Internet sleuths find evidence of Copterpack video tampering
Last month, we reported on astonishing first flight footage from the Copterpack, an Australian electric personal flight device. Now, eagle-eyed pixel peepers have scrutinized the video and presented evidence that a tether wire has been edited out.
The video in question is amazing, and just 69 seconds long. You can check it out again below if you missed it:
It certainly had us going. In an age where David Mayman, Franky Zapata and Richard Browning routinely make a broad range of turbine-powered personal flight devices look easy and fun, nothing seemed particularly outrageous to us about the idea of an electric version.
YouTube user Parallax, though – or Nick Adams, a talented aerial filmmaker in the USA – started to look closer, prompted by friends in the R/C aircraft community that thought something fishy might be going on. Why wasn't there much dust flying around on takeoff? Were the Copterpack's movements in the air natural, or more like what you'd get if you dangled something from a tether?
Pushing sharpness and saturation on the video to better show up any editing shenanigans, Adams found solid evidence that the area above the Copterpack has been treated with the video equivalent of Photoshop's "clone stamp" tool. It's very difficult to spot in a still, but becomes glaringly obvious as you proceed through frame by frame. Check out the video below:
This kind of editing is reasonably sophisticated; the video has been carefully planned and shot so as to make each flight angle convincing and give the editors the best possible chance of removing the tether wire in post-production. In some shots, it's absolutely seamless. But enough artefacts remain to figure out what's going on.
We reached out to Copterpack after the video first launched, and heard nothing back. We have reached out again for comment on the Parallax video, but have again heard nothing back.
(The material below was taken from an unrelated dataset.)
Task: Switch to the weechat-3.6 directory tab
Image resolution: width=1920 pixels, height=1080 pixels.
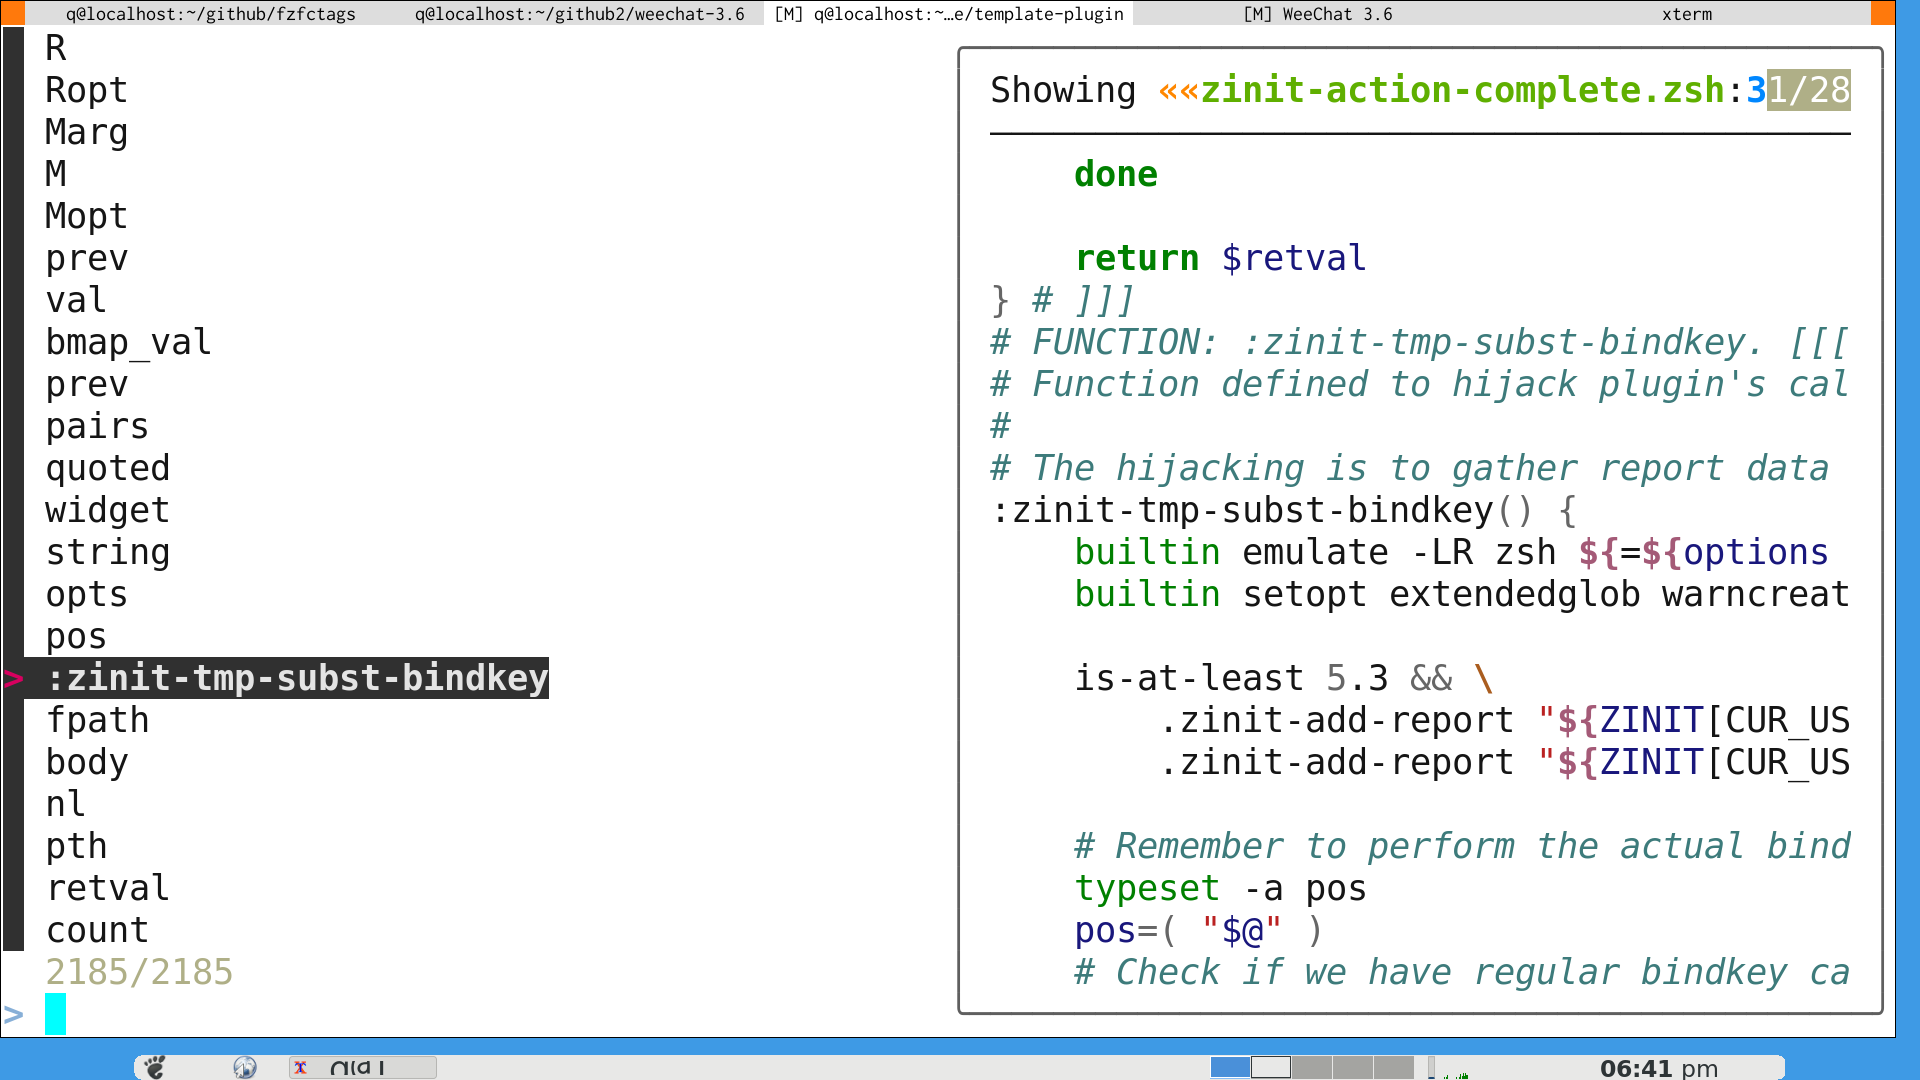Action: pyautogui.click(x=579, y=14)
The Copterpack website has been edited to include the following paragraph: "The unique thing about CopterPack is that your body becomes part of the aircraft. CopterPack is currently in the early development stage. The recent tethered test of the prototype enabled evaluation of the flight dynamics and aircraft stabilisation." The Parallax video was published on June 28, and according to the Internet Archive's Wayback Machine, this paragraph wasn't added until after that date.
Which leaves us to speculate. This whole thing doesn't have the whiff of a total hoax to us; whoever the Copterpack guy is, he's clearly put time and money into building the device in the video, which is definitely able to spin its props and vector thrust by angling them.
So what's really going on here? Perhaps we're looking at a device that's not yet powerful enough to lift its own weight with a suited and booted, regular-sized human on board. New Atlas reader and electric personal flight enthusiast "Chuck Mulder," who brought this video to our attention, sent us a breakdown of high-end components for a device like this, coming to the conclusion that the Copterpack might just be able to lift a person off the ground for a short burst of time if they weighed less than 53 kg (117 lb).
Perhaps the Copterpack is legit, and the tether rope is the kind of basic safety measure you'd be irresponsible not to take. Perhaps the team had to run a rope to avoid getting tangled up in red tape; Australia has somewhat of a reputation as a nanny state in this regard. Perhaps the creators edited the tether out because they thought it'd look silly dangling from a crane in a promo video. And they're right; this video would never have racked up its current tally of 1.4 million YouTube views with a visible rope in it.
The video drew in plenty of attention, that's for sure, and possibly some investors to go along with it. But whether the device works as shown or not, editing test flight footage in this way – and then only owning up to it when you've been caught out – is dishonest and bad business. We hope we have a chance to talk to the Copterpack team soon and straighten things out, because if the damn thing works, there are plenty of people waiting to get excited about it.